### [Data for processing]
——

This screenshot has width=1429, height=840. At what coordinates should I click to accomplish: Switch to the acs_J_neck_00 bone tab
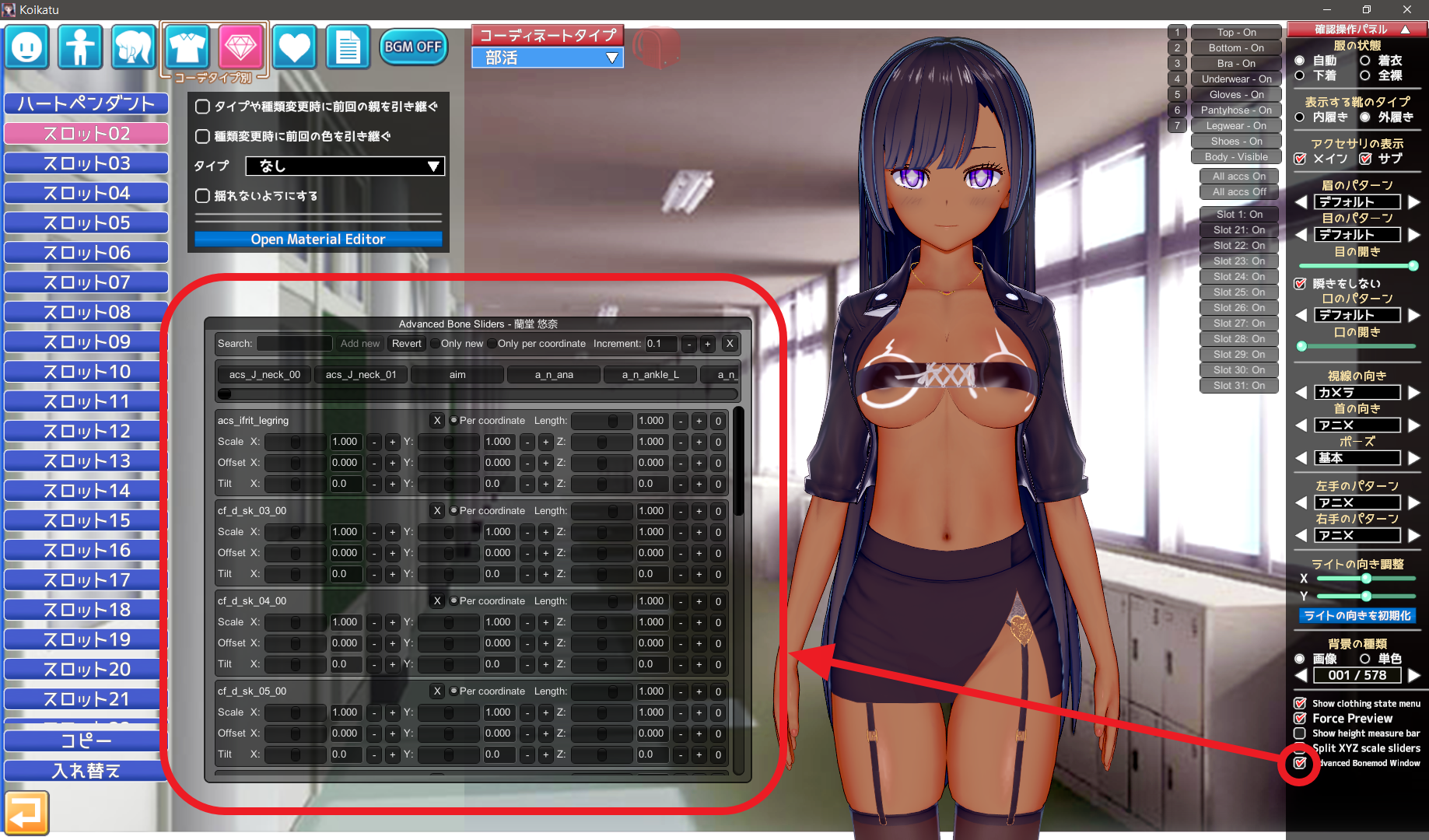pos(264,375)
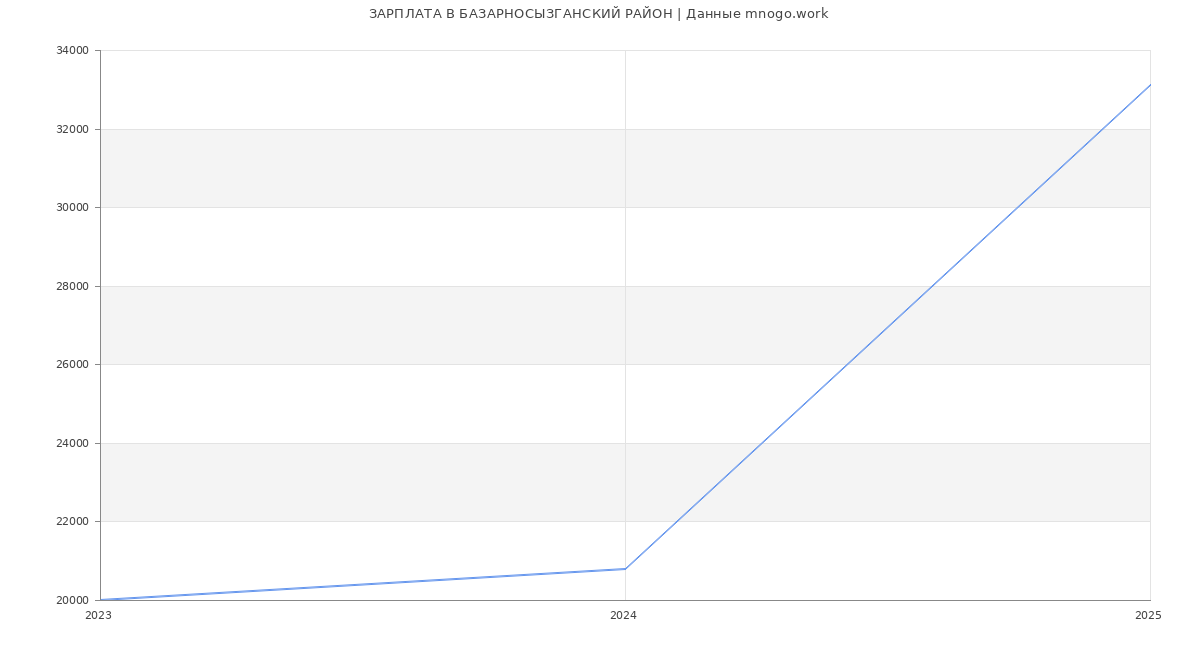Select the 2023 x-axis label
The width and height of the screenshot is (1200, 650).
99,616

——

### [Direction]
Rewrite these rows with "bone" replaced by "joint" and everything else left unchanged. Omit the pictures.

### [Task solution]
This screenshot has width=1429, height=840. At what coordinates should I click to accomplish: Switch to the acs_J_neck_00 joint tab
pos(264,375)
Select the 2023 x-axis label
The width and height of the screenshot is (1200, 650).
99,616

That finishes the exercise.